Scientific classification
- Kingdom: Animalia
- Phylum: Chordata
- Class: Amphibia
- Order: Anura
- Family: Dicroglossidae
- Genus: Quasipaa
- Species: Q. exilispinosa
- Binomial name: Quasipaa exilispinosa (Liu & Hu, 1975)
- Synonyms: Rana exilispinosa Liu and Hu, 1975 Paa exilispinosa (Liu and Hu, 1975) Rana paraspinosa Dubois, 1975

= Quasipaa exilispinosa =

- Authority: (Liu & Hu, 1975)
- Conservation status: LC
- Synonyms: Rana exilispinosa Liu and Hu, 1975, Paa exilispinosa (Liu and Hu, 1975), Rana paraspinosa Dubois, 1975

Species of amphibian

Quasipaa exilispinosa is a species of frog in the family Dicroglossidae.

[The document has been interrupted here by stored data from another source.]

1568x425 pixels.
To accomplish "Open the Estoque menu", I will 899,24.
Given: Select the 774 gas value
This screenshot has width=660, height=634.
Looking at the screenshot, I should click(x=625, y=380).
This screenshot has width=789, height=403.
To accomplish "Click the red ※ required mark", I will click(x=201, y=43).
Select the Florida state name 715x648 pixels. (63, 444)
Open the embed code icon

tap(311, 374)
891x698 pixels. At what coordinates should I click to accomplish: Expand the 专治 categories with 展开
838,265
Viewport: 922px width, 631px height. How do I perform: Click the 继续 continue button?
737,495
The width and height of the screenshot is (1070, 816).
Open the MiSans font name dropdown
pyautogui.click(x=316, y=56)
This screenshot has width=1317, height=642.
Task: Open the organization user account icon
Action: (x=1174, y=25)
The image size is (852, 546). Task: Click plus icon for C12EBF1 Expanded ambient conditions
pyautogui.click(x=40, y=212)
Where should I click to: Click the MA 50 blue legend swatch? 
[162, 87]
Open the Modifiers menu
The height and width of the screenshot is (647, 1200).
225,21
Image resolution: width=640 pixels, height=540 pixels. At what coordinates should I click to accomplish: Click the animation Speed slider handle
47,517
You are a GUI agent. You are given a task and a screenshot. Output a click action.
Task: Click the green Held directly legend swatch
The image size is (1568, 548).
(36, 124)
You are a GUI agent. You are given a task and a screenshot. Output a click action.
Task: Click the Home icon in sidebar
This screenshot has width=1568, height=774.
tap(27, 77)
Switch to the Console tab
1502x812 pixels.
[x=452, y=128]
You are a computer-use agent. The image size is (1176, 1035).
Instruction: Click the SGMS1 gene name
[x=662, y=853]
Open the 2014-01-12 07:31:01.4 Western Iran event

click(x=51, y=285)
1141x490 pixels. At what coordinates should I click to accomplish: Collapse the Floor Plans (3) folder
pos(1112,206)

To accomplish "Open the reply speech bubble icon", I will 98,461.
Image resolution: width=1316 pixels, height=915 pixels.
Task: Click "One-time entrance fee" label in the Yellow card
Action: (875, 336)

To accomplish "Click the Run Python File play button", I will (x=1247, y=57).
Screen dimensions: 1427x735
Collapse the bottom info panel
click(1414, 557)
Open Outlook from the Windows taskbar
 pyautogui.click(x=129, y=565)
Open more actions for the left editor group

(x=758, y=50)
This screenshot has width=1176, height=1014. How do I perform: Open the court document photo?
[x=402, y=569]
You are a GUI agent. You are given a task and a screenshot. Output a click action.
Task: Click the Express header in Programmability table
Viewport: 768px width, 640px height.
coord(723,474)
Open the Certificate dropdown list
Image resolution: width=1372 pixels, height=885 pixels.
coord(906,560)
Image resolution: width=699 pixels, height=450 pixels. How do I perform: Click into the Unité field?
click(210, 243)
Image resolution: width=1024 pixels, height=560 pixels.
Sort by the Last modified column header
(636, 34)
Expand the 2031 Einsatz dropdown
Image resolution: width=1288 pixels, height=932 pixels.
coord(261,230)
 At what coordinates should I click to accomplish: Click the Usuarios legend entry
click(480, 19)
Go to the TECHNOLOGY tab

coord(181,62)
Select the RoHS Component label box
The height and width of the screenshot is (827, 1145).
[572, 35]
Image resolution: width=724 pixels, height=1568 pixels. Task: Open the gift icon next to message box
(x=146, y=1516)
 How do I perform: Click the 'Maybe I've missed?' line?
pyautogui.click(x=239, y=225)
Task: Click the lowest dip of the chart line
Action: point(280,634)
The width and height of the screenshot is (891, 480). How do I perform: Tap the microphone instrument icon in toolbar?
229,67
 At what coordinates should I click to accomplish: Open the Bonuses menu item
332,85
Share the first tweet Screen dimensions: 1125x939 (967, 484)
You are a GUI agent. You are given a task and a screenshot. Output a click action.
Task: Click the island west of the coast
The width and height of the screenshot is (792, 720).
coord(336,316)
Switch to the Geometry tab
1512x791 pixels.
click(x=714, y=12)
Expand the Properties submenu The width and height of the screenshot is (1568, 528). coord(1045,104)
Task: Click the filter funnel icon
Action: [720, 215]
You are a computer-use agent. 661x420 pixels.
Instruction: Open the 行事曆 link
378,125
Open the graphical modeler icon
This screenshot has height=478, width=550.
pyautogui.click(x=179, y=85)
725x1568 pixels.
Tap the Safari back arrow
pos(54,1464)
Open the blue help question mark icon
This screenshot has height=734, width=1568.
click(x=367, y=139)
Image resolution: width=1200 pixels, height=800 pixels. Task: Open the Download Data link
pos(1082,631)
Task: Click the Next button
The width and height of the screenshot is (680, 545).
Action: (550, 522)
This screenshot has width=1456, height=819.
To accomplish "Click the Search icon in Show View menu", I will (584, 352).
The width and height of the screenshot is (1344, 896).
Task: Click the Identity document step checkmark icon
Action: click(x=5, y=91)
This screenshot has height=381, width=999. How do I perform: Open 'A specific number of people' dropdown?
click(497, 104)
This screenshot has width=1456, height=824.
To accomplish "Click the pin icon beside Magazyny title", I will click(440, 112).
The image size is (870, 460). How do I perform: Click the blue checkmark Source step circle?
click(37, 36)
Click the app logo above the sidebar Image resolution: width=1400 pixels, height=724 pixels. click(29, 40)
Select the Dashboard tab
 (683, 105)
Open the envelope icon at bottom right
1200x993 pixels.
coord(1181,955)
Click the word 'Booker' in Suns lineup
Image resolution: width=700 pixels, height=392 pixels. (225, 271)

It is known under many common names, including Hong Kong spiny frog, common spiny frog, lesser spiny frog, little spiny frog, and Hong Kong paa frog. It has a patchy distribution in southern China including Hong Kong. Its natural habitats are subtropical hill streams in forests or shrublands, and sometimes also seepages, stream-fed marshes, and forests. It is threatened by over-collecting for human consumption and by habitat loss.

As hinted by common names "lesser" or "little" spiny frog, Quasipaa exilispinosa are relatively small among Quasipaa and the related frogs. Males grow to a snout–vent length of about 61 mm and females to 57 mm. Tadpoles are up to about 39 mm in length.